We now plan to build on this work to try to gain further confidence that activating GPR35 in humans might be an effective strategy to treat fatty liver diseases. There is, however, much to do to provide such confidence. Firstly, at the moment, although we see how effective lodoxamide is, we do not know what molecular mechanisms are triggered that link GPR35 activation to the final beneficial outcomes. We will study this in both the hepatocyte cell models and in liver cells taken from the humanised mice. As part of this we will create another transgenic mouse with a different type of human GPR35 receptor that will directly help us to discover the key mechanisms. In addition, the gene for GPR35 in humans is more complex than the equivalent one in mice. This results in humans having an additional form of GPR35 that mice do not have. We will therefore also explore the details of this additional human specific "splice variant" and how it responds to lodoxamide and other chemical compounds that can activate GPR35. Finally, but potentially of greatest significance, we will take these GPR35 transgenic mice and maintain them either on a 'high-fat diet' designed to make them gain weight and accumulate fat in the liver or a modified high-fat diet that in addition to promoting fat accumulation also causes liver inflammation and fibrosis similar to human NASH. We will assess whether treating mice maintained on such diets with lodoxamide, is able to limit or prevent disease development when we subsequently analyse the liver, blood and other tissues for pathology at the end of the experiments. These studies will provide both basic knowledge on how GPR35 functions at a molecular level and will allow us to assess if activation of GPR35 in these humanised mice provides sufficient evidence to begin to move towards possible clinical studies using either lodoxamide or other GPR35 activating drugs.

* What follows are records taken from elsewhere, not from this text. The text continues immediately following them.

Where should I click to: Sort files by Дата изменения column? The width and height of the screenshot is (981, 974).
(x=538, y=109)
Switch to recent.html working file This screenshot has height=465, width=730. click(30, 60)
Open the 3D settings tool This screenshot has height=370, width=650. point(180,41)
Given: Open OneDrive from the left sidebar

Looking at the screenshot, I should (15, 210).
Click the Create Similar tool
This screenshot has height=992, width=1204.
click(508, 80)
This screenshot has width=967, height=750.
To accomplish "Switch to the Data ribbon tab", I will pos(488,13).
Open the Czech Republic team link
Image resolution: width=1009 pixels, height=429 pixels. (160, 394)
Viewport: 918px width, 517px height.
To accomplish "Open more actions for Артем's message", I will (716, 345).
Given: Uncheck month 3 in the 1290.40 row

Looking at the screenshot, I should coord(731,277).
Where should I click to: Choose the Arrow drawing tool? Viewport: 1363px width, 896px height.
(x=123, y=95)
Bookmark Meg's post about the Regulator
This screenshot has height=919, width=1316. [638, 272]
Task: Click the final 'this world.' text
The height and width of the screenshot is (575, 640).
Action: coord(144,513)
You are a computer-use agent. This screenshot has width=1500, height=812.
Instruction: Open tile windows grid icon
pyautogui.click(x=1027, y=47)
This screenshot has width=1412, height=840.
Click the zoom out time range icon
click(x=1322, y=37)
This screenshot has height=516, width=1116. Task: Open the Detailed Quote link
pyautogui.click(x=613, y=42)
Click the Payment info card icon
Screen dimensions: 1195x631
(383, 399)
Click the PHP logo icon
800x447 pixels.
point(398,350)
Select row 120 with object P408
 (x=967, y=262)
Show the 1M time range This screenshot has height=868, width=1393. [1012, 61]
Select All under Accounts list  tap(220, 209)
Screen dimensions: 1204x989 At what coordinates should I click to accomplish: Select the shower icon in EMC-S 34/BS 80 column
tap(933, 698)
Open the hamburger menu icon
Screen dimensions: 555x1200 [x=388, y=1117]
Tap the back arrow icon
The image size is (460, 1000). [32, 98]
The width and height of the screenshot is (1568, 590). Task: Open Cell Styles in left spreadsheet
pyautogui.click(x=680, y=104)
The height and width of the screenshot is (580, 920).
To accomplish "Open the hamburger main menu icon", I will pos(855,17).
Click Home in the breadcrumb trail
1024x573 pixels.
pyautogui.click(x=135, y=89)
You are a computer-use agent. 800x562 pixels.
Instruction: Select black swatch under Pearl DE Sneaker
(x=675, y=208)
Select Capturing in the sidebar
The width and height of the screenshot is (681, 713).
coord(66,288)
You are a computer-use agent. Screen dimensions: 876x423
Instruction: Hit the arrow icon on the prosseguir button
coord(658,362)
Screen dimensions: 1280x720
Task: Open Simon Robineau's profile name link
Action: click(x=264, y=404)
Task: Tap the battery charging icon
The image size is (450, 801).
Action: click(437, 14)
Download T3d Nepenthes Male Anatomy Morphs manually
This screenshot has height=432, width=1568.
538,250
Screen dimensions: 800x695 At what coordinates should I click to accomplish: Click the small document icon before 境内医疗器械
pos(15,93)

Studies performed on both wild type and genome-edited human hepatocyte HepG2 cells and hepatocytes isolated from transgenic knock-in mice in which we replaced the poorly characterised G protein-coupled receptor GPR35 with the human orthologue, with an additional HA-epitope tag sequence to assist immunological detection, have indicated the ability of activation of this receptor to suppress lipid accumulation. This is consistent with activation of GPR35 being a potential strategy to limit or reverse non-alcoholic fatty liver disease (NAFLD) in humans. To further assess this potential, we will now explore intracellular mechanisms responsible for the GPR35-dependent effects. Such studies will include measures of the reconstitution of cellular functions when various forms and mutants of human GPR35 splice variants are (re)-introduced in GPR35 knock-out HepG2 cells and the development and assessment of hepatocyte function in a new, to-be-made transgenic mouse line, in which GPR35 will be replaced by a phosphorylation-deficient mutant of human GPR35. In concert with such detailed underpinning studies, we will directly assess the effects of GPR35 activation in both a standard high-fat diet model that will mimic aspects of early NAFLD and also a choline-deficient, L-amino-acid-defined, high-fat diet (CDAHFD) that is an established pre-clinical dietary model recapitulating the more severe histopathological characteristics of the progressive NAFLD subphenotype non-alcoholic steatohepatitis (NASH). Such studies will be performed across the group of humanised GPR35 transgenic mouse lines to assess the pharmacological characteristics of GPR35 agonists that might be most appropriate to move towards clinical studies.